Et sur la scène internationale, comme ils disent ? Sur ce théâtre où, forcément, il est le seul à savoir jouer, et où un Éric Zemmour ou une Marine Le Pen donnerait de la France une image évidemment détestable. Comment nos voisins et partenaires européens ont-ils reçu la phrase désormais historique d’Emmanuel Macron : « Les non-vaccinés, j’ai très envie de les emmerder. Et, donc, on va continuer de le faire, jusqu’au bout. C’est ça, la stratégie. » Bien sûr, c’est le em… qui a concentré les efforts des traducteurs.
Du côté anglais, où le monde des tabloïds se réjouissait de tenir enfin un responsable français bien vulgaire, l’heure était aux perplexités de traduction dont 20minutes s’est fait l’écho, mercredi : « Du côté des anglophones, certains ont opté pour un timide annoy, à l’instar du site de la chaîne américaine CNBC, qui écrit que “Macron suscite l’indignation en promettant d’agacer les non-vaccinés”. L’agence Associated Press fait dans le suggestif en indiquant qu’“avec un langage salé, Macron réprimande les non-vaccinés de la France”. Le très sérieux New York Times, lui, mise sur une périphrase polie : “Macron sous le feu des critiques après avoir déclaré que la France devrait rendre la vie misérable aux non-vaccinés.” Dans l’article, “emmerdé” est traduit par piss off. »
En Allemagne, pas de ça chez eux.
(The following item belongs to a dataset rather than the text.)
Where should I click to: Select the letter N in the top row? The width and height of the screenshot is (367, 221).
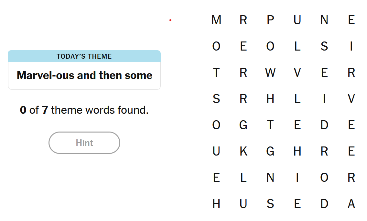click(x=324, y=20)
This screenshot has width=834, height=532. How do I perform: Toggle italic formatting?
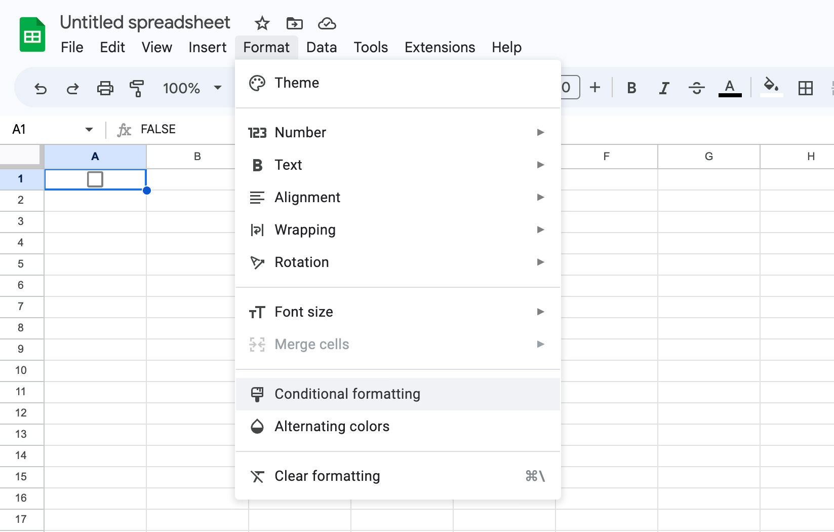tap(664, 88)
Toujours selon 20minutes : « De l’autre côté du Rhin, Die Welt y va d’un gentillet “Macron veut énerver les non-vaccinés” sans jamais évoquer, dans l’article publié en ligne, la trivialité du terme employé par le Président français. Le tabloïd Das Bild a traduit “emmerder” par le verbe schikanieren qui présente une proximité étymologique avec notre “chicaner”. Dans la langue de Goethe, cela signifie “embêter”, “intimider”, “harceler”… À noter que ce journal au lectorat populaire n’a pas titré sur l’expression vulgaire d’Emmanuel Macron. »
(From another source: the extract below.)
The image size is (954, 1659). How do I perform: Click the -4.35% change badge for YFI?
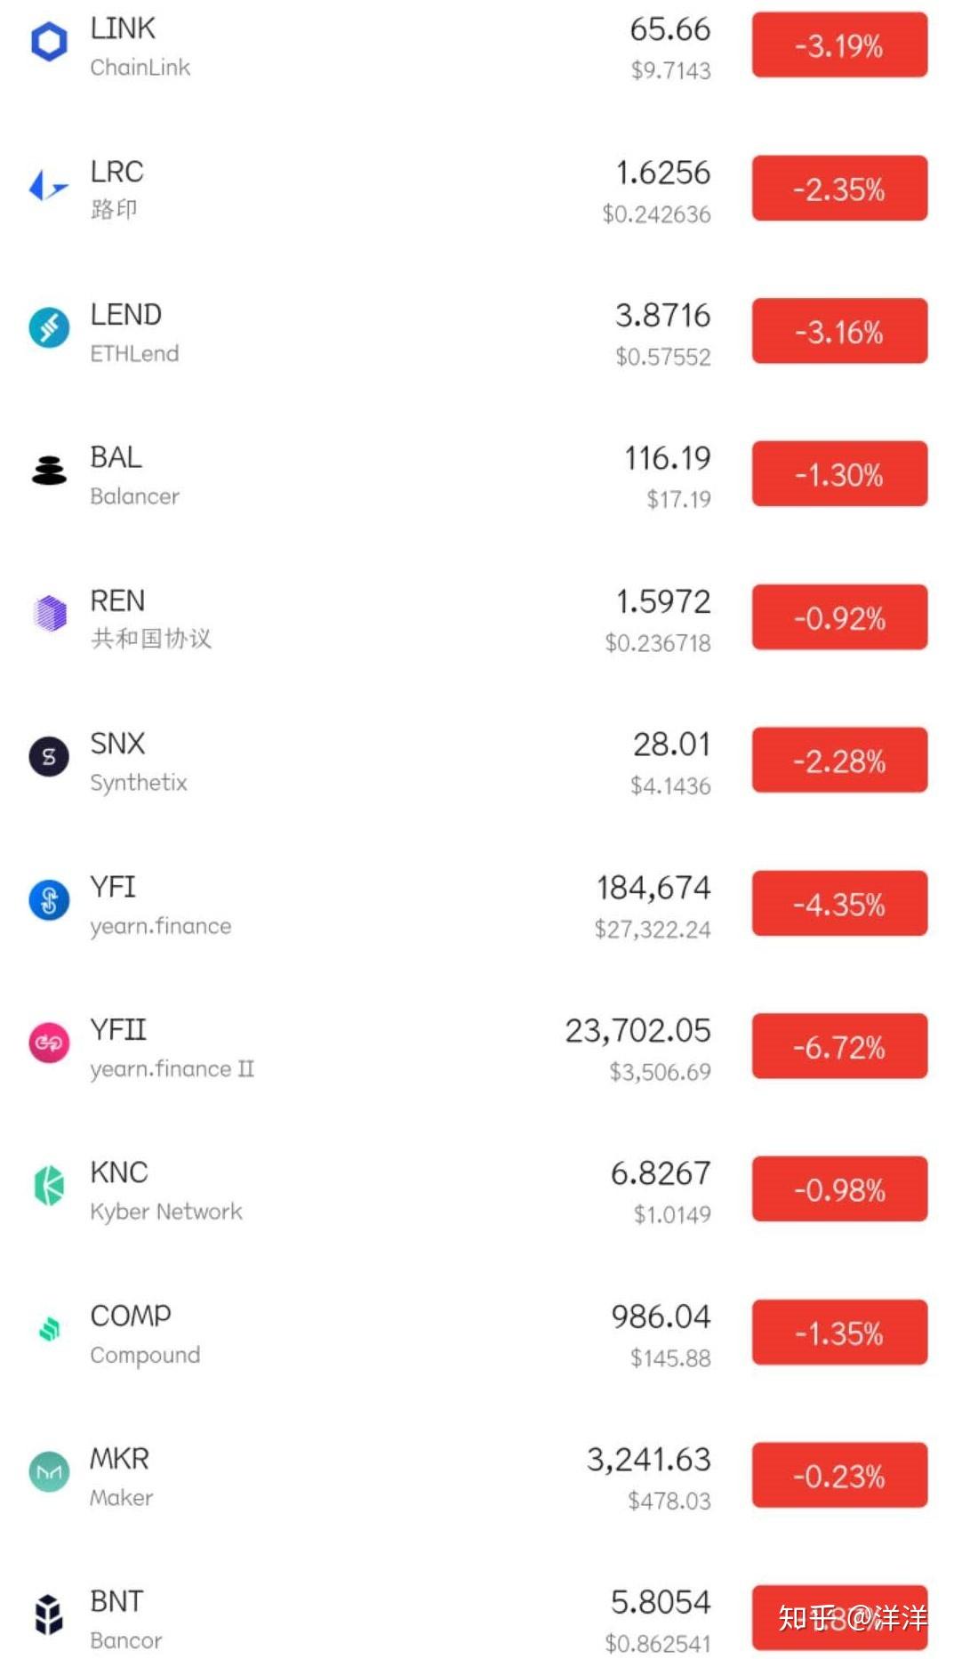tap(839, 904)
D’où, peut-être, cette réaction de la présidente de la Commission européenne, interrogée vendredi : « La question qui se pose est la suivante : quelle est la nature de notre responsabilité ? C’est ça, qui est essentiel. » Comment dit-on « botter en touche » en allemand ?
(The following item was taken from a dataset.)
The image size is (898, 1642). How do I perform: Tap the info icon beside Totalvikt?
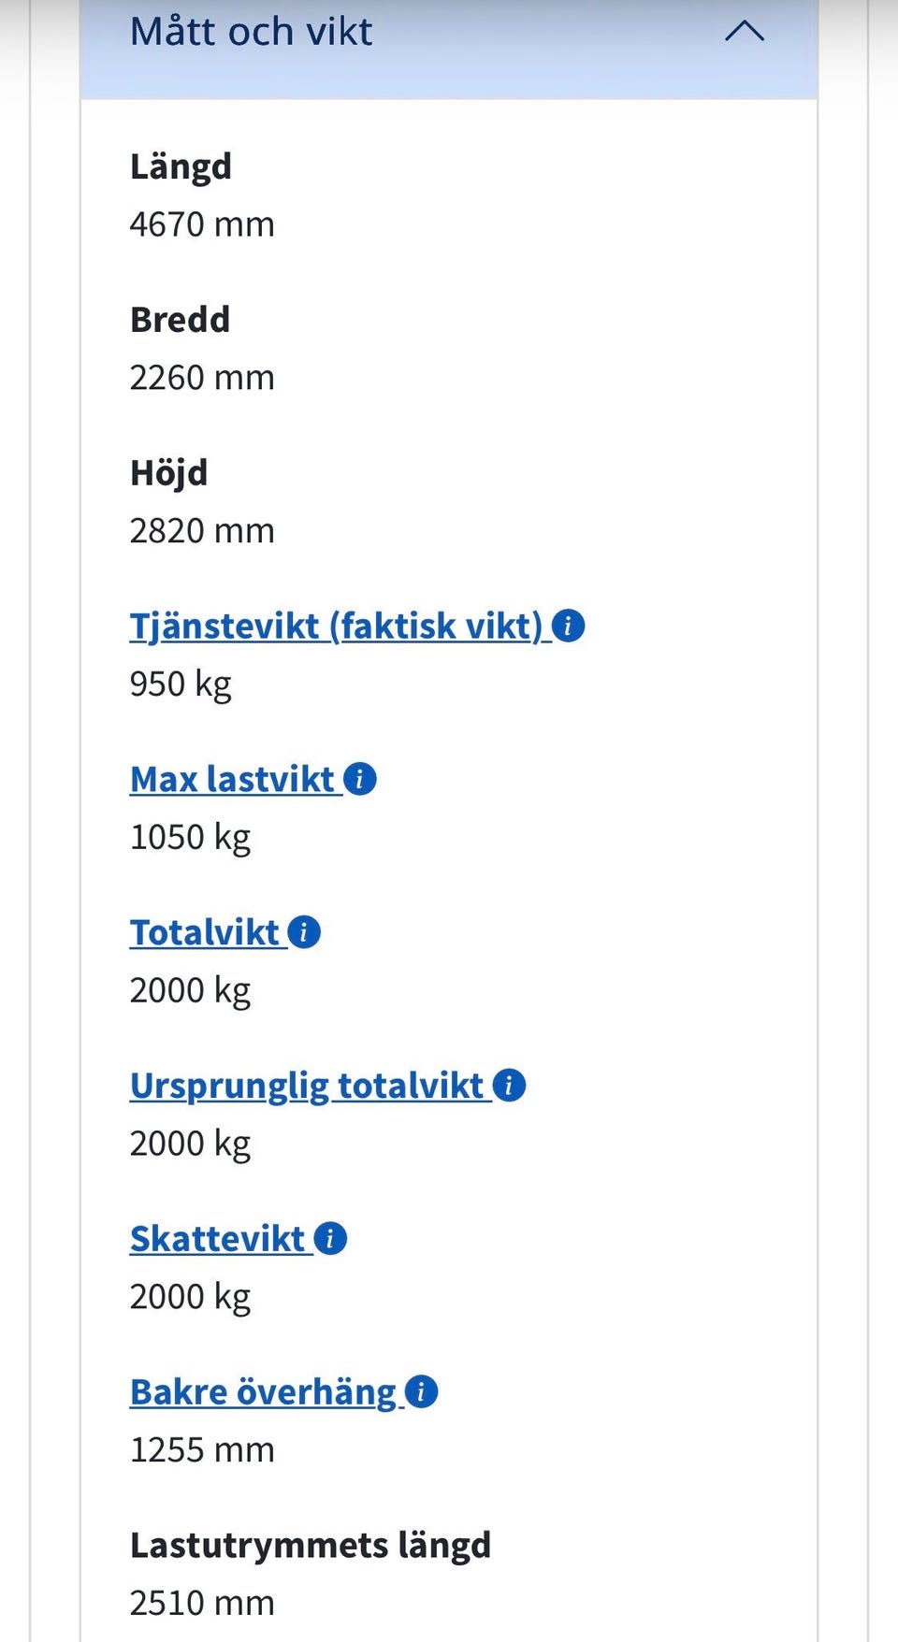coord(304,932)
C’est de Belgique, où la traduction ne posait pas de problème linguistique insoluble, qu’est venue la première véritable réaction politique européenne aux propos de celui qui est, depuis quelques jours, le président en titre du Conseil de l’Union européenne. Et le moins qu’on puisse dire, c’est que cette réaction est sévère. Mais tellement juste. Dans une interview au Soir, le Premier ministre belge Alexander De Croo a nettement marqué son désaccord avec Emmanuel Macron. Sur la forme : « Clairement, ce n’est pas mon vocabulaire », a-t-il déclaré. Et sur le fond, il a condamné une « politique de division qui consisterait à aller embêter une partie de la population », affirmant : « Je pense pour ma part qu’il faut embêter le virus et pas embêter les gens. […] Je continue à penser qu’il vaut mieux convaincre des gens que les obliger. » Quant à l’instauration du passe vaccinal, le Premier ministre belge a répondu que cette solution était à « analyser ». « Mais, quelle que soit la décision prise, il me paraît très important d’ajouter que le Covid Safe Ticket [passe sanitaire belge, NDLR] est et doit rester un outil d’exception, temporaire. ».
À côté de l’hystérisation macronienne, tant de sagesse et de prudence rassure. Mais qu’un Premier ministre belge en poste depuis un an seulement fasse la leçon au Président français au début de sa présidence du Conseil de l’Union est tout de même humiliant. En fait, notre stagiaire de l’Élysée avait bien besoin d’un dernier stage dans la capitale belge avant de terminer sa période d’essai chez nous. Six mois ? Non, trois mois suffiront.